Democrats claim to respect our right to privacy, but with his bill to mandate “electronic purchase receipts,” the Assemblymember from San Francisco is trying to force every Californian to give up yet another very large chunk of our digital privacy.
Assembly Bill 161 was introduced at a press conference with a truly disrespectful visual of a staff person wearing a lengthy “receipt” draped around his neck that flowed down to and across the floor. This bill would mandate that all businesses – retail and service – provide electronic receipts for purchases by Jan. 1, 2022, unless the purchaser specifies they want a paper receipt.
To get an electronic receipt, the consumer would have to provide their email address. I don’t know about you, but I do not want to provide my email address – and, ultimately, access to my personal information – to every retailer I purchase a product, meal or service from.
In our increasingly challenging Internet world, we’ve only recently begun to learn how Facebook, Google, Apple and others have invaded and monetized our personal data. Worse, we’ve also learned how often that data is breached and stolen, even from “Big Tech” companies with all their supposedly impermeable security measures.
So now we’re supposed to willingly give up our data again, this time to all stores whether or not they can afford even a minimum of the security measures Big Tech claims?
Thanks, but no thanks.
Further, what about the people who don’t have and can’t afford online access? In the first-of-its-kind look at internet connectivity, data released by the Census Bureau recently exposes that there is a significant digital divide in low-income neighborhoods.

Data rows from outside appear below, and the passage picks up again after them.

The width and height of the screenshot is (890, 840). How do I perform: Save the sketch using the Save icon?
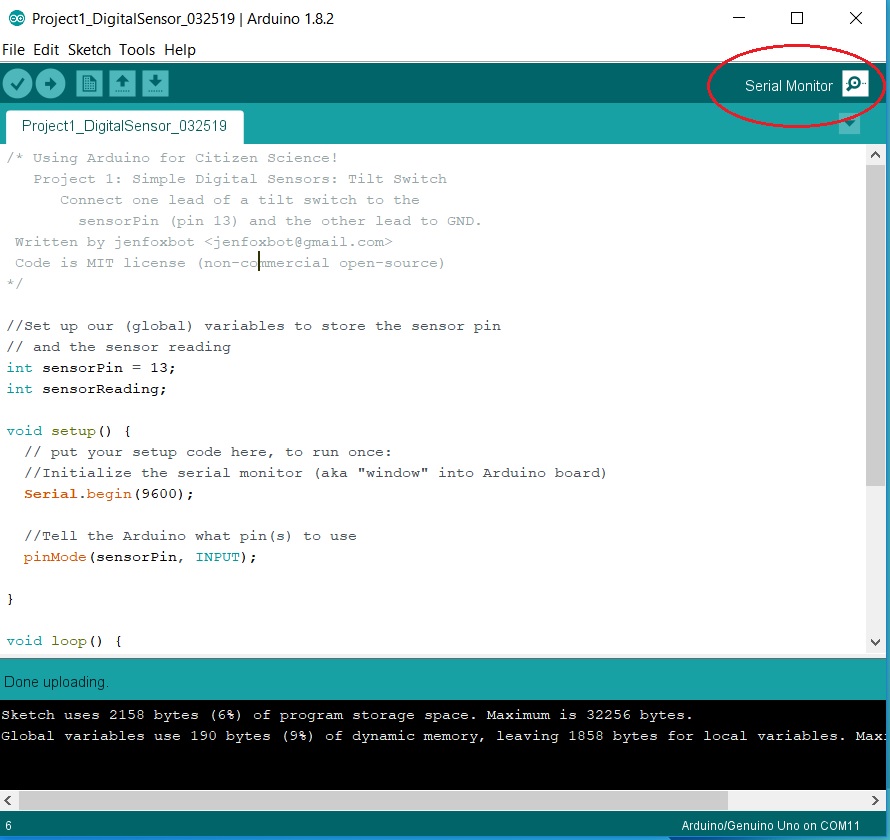coord(155,83)
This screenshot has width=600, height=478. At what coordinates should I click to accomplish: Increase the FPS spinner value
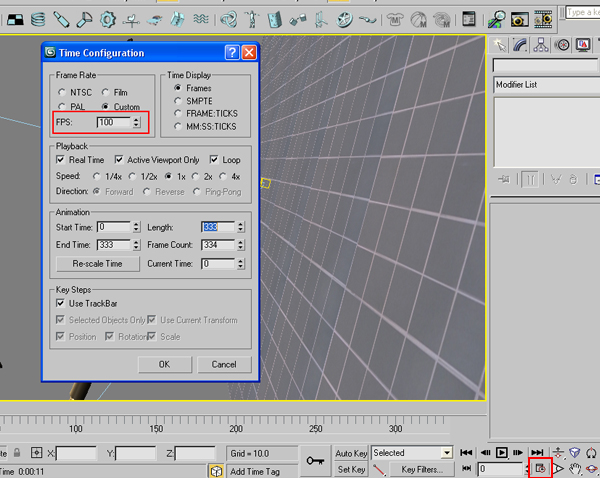tap(136, 119)
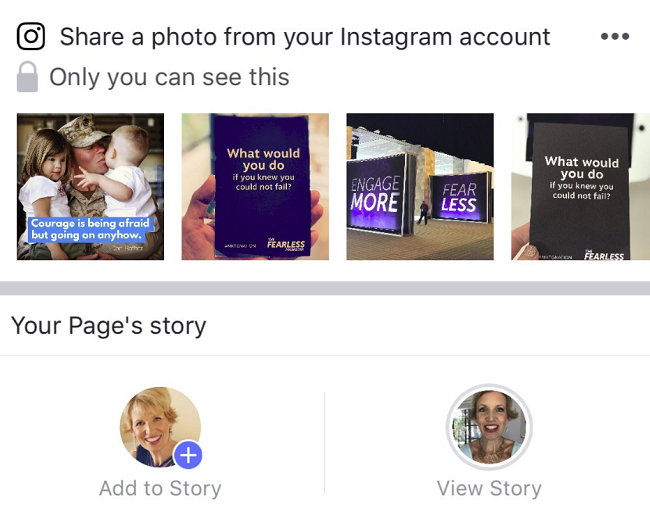
Task: Open the ringed story profile picture
Action: [x=489, y=427]
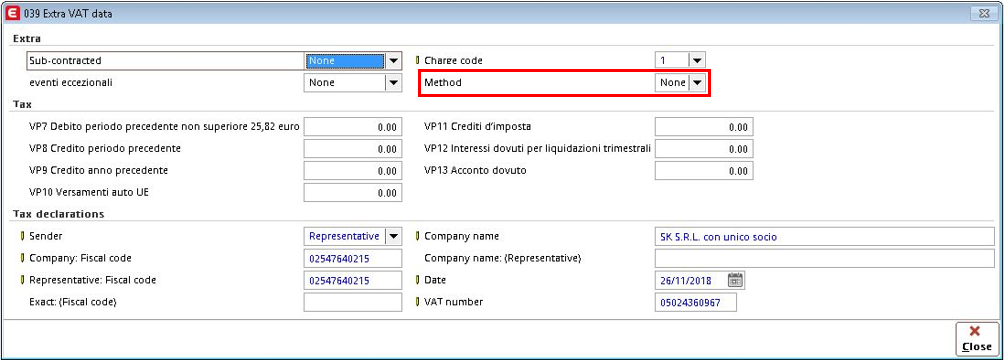
Task: Open the eventi eccezionali dropdown
Action: point(393,83)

According to an op-ed written by a California State University,
Sacramento professor in 2017, 43 percent of rural residents in California do not have reliable high-speed internet access while the same goes for 16 percent of the overall state population.
If the author just drives up the highway from his well-connected San Francisco, I’m sure he will find many “digital deserts” in the rural and lower-income parts of Northern California.
What are these people supposed to do for proof of purchase if electronic receipts are mandatory? Given the high-cost of living in California, if you have to choose between keeping the heat on, putting food on the table, buying gas for the car so they can get to work, or having Internet service and getting a computer printer, guess which need goes unmet?
Privacy, security, affordability – these are just a few of the topline reasons why mandating electronic receipts is a bad idea.